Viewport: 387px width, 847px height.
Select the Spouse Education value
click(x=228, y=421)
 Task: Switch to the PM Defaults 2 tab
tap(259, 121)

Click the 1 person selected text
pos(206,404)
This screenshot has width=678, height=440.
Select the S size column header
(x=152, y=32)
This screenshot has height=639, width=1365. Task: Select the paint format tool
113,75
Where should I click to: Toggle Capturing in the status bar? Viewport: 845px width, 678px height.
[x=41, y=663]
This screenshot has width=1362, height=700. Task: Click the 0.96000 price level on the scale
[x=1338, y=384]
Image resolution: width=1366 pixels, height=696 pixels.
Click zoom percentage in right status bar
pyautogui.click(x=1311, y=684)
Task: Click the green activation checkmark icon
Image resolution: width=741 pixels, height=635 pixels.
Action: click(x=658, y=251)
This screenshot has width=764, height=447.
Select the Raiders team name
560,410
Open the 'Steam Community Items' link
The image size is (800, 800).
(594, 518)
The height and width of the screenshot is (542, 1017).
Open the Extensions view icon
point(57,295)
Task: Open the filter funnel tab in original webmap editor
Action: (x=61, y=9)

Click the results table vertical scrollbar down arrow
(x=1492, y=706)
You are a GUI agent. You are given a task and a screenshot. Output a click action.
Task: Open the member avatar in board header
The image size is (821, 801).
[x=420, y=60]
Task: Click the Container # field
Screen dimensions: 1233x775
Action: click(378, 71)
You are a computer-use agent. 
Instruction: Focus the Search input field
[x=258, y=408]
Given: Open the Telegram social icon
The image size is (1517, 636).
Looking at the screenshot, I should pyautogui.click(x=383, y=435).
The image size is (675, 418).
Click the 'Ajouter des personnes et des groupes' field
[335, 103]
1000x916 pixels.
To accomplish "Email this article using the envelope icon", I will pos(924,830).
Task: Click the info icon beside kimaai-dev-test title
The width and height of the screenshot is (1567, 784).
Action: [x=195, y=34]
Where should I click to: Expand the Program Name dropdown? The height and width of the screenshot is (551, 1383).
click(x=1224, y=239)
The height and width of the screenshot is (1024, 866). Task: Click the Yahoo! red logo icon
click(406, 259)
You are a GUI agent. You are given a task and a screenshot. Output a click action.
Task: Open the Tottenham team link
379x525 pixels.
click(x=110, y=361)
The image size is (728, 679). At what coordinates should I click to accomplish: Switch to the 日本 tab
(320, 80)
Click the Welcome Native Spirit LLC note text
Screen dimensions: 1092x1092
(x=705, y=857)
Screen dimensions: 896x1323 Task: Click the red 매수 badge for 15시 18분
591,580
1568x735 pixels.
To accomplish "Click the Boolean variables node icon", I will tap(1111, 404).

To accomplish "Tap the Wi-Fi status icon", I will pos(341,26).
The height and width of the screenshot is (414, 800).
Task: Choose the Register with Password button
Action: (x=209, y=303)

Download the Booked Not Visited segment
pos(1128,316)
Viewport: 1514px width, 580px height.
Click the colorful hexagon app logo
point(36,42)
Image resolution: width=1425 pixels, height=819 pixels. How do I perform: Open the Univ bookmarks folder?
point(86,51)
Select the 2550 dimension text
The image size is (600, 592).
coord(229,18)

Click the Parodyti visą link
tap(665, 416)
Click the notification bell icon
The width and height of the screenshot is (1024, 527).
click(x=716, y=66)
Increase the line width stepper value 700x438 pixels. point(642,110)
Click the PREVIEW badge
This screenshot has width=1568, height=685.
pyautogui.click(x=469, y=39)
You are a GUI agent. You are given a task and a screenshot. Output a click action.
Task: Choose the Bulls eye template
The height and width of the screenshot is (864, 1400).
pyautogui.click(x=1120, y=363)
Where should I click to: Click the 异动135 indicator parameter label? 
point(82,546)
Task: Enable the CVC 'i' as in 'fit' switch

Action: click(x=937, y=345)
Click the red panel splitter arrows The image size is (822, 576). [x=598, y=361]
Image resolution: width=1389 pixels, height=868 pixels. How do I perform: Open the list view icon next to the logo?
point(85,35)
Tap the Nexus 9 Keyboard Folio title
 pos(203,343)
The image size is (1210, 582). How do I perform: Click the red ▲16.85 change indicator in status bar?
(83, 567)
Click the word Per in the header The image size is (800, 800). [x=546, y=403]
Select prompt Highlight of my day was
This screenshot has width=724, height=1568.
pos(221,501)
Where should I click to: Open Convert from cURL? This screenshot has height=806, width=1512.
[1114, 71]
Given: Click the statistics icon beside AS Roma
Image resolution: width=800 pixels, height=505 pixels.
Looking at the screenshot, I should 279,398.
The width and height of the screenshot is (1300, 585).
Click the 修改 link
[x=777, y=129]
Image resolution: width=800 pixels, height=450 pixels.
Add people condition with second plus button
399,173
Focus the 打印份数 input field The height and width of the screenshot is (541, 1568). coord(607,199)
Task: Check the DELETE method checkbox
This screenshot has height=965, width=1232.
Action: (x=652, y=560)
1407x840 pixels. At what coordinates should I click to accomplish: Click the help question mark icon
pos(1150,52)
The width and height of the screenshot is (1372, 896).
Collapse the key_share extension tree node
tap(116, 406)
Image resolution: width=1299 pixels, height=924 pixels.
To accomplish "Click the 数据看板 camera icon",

····················

* [YOUR TASK] Reproduce all of the lines above verbatim, without altering, omitting, or reordering any of them.

* [THE RESULT]
Viewport: 387px width, 847px height.
Select the Spouse Education value
click(x=228, y=421)
 Task: Switch to the PM Defaults 2 tab
tap(259, 121)

Click the 1 person selected text
pos(206,404)
This screenshot has width=678, height=440.
Select the S size column header
(x=152, y=32)
This screenshot has height=639, width=1365. Task: Select the paint format tool
113,75
Where should I click to: Toggle Capturing in the status bar? Viewport: 845px width, 678px height.
[x=41, y=663]
This screenshot has width=1362, height=700. Task: Click the 0.96000 price level on the scale
[x=1338, y=384]
Image resolution: width=1366 pixels, height=696 pixels.
Click zoom percentage in right status bar
pyautogui.click(x=1311, y=684)
Task: Click the green activation checkmark icon
Image resolution: width=741 pixels, height=635 pixels.
Action: click(x=658, y=251)
This screenshot has width=764, height=447.
Select the Raiders team name
560,410
Open the 'Steam Community Items' link
The image size is (800, 800).
(594, 518)
The height and width of the screenshot is (542, 1017).
Open the Extensions view icon
point(57,295)
Task: Open the filter funnel tab in original webmap editor
Action: (x=61, y=9)

Click the results table vertical scrollbar down arrow
(x=1492, y=706)
You are a GUI agent. You are given a task and a screenshot. Output a click action.
Task: Open the member avatar in board header
The image size is (821, 801).
[x=420, y=60]
Task: Click the Container # field
Screen dimensions: 1233x775
Action: click(378, 71)
You are a computer-use agent. 
Instruction: Focus the Search input field
[x=258, y=408]
Given: Open the Telegram social icon
The image size is (1517, 636).
Looking at the screenshot, I should pyautogui.click(x=383, y=435).
The image size is (675, 418).
Click the 'Ajouter des personnes et des groupes' field
[335, 103]
1000x916 pixels.
To accomplish "Email this article using the envelope icon", I will pos(924,830).
Task: Click the info icon beside kimaai-dev-test title
The width and height of the screenshot is (1567, 784).
Action: [x=195, y=34]
Where should I click to: Expand the Program Name dropdown? The height and width of the screenshot is (551, 1383).
click(x=1224, y=239)
The height and width of the screenshot is (1024, 866). Task: Click the Yahoo! red logo icon
click(406, 259)
You are a GUI agent. You are given a task and a screenshot. Output a click action.
Task: Open the Tottenham team link
379x525 pixels.
click(x=110, y=361)
The image size is (728, 679). At what coordinates should I click to accomplish: Switch to the 日本 tab
(320, 80)
Click the Welcome Native Spirit LLC note text
Screen dimensions: 1092x1092
(x=705, y=857)
Screen dimensions: 896x1323 Task: Click the red 매수 badge for 15시 18분
591,580
1568x735 pixels.
To accomplish "Click the Boolean variables node icon", I will tap(1111, 404).

To accomplish "Tap the Wi-Fi status icon", I will pos(341,26).
The height and width of the screenshot is (414, 800).
Task: Choose the Register with Password button
Action: (x=209, y=303)

Download the Booked Not Visited segment
pos(1128,316)
Viewport: 1514px width, 580px height.
Click the colorful hexagon app logo
point(36,42)
Image resolution: width=1425 pixels, height=819 pixels. How do I perform: Open the Univ bookmarks folder?
point(86,51)
Select the 2550 dimension text
The image size is (600, 592).
coord(229,18)

Click the Parodyti visą link
tap(665, 416)
Click the notification bell icon
The width and height of the screenshot is (1024, 527).
click(x=716, y=66)
Increase the line width stepper value 700x438 pixels. point(642,110)
Click the PREVIEW badge
This screenshot has width=1568, height=685.
pyautogui.click(x=469, y=39)
You are a GUI agent. You are given a task and a screenshot. Output a click action.
Task: Choose the Bulls eye template
The height and width of the screenshot is (864, 1400).
pyautogui.click(x=1120, y=363)
Where should I click to: Click the 异动135 indicator parameter label? 
point(82,546)
Task: Enable the CVC 'i' as in 'fit' switch

Action: click(x=937, y=345)
Click the red panel splitter arrows The image size is (822, 576). [x=598, y=361]
Image resolution: width=1389 pixels, height=868 pixels. How do I perform: Open the list view icon next to the logo?
point(85,35)
Tap the Nexus 9 Keyboard Folio title
 pos(203,343)
The image size is (1210, 582). How do I perform: Click the red ▲16.85 change indicator in status bar?
(83, 567)
Click the word Per in the header The image size is (800, 800). [x=546, y=403]
Select prompt Highlight of my day was
This screenshot has width=724, height=1568.
pos(221,501)
Where should I click to: Open Convert from cURL? This screenshot has height=806, width=1512.
[1114, 71]
Given: Click the statistics icon beside AS Roma
Image resolution: width=800 pixels, height=505 pixels.
Looking at the screenshot, I should 279,398.
The width and height of the screenshot is (1300, 585).
Click the 修改 link
[x=777, y=129]
Image resolution: width=800 pixels, height=450 pixels.
Add people condition with second plus button
399,173
Focus the 打印份数 input field The height and width of the screenshot is (541, 1568). coord(607,199)
Task: Check the DELETE method checkbox
This screenshot has height=965, width=1232.
Action: (x=652, y=560)
1407x840 pixels. At what coordinates should I click to accomplish: Click the help question mark icon
pos(1150,52)
The width and height of the screenshot is (1372, 896).
Collapse the key_share extension tree node
tap(116, 406)
Image resolution: width=1299 pixels, height=924 pixels.
To accomplish "Click the 数据看板 camera icon",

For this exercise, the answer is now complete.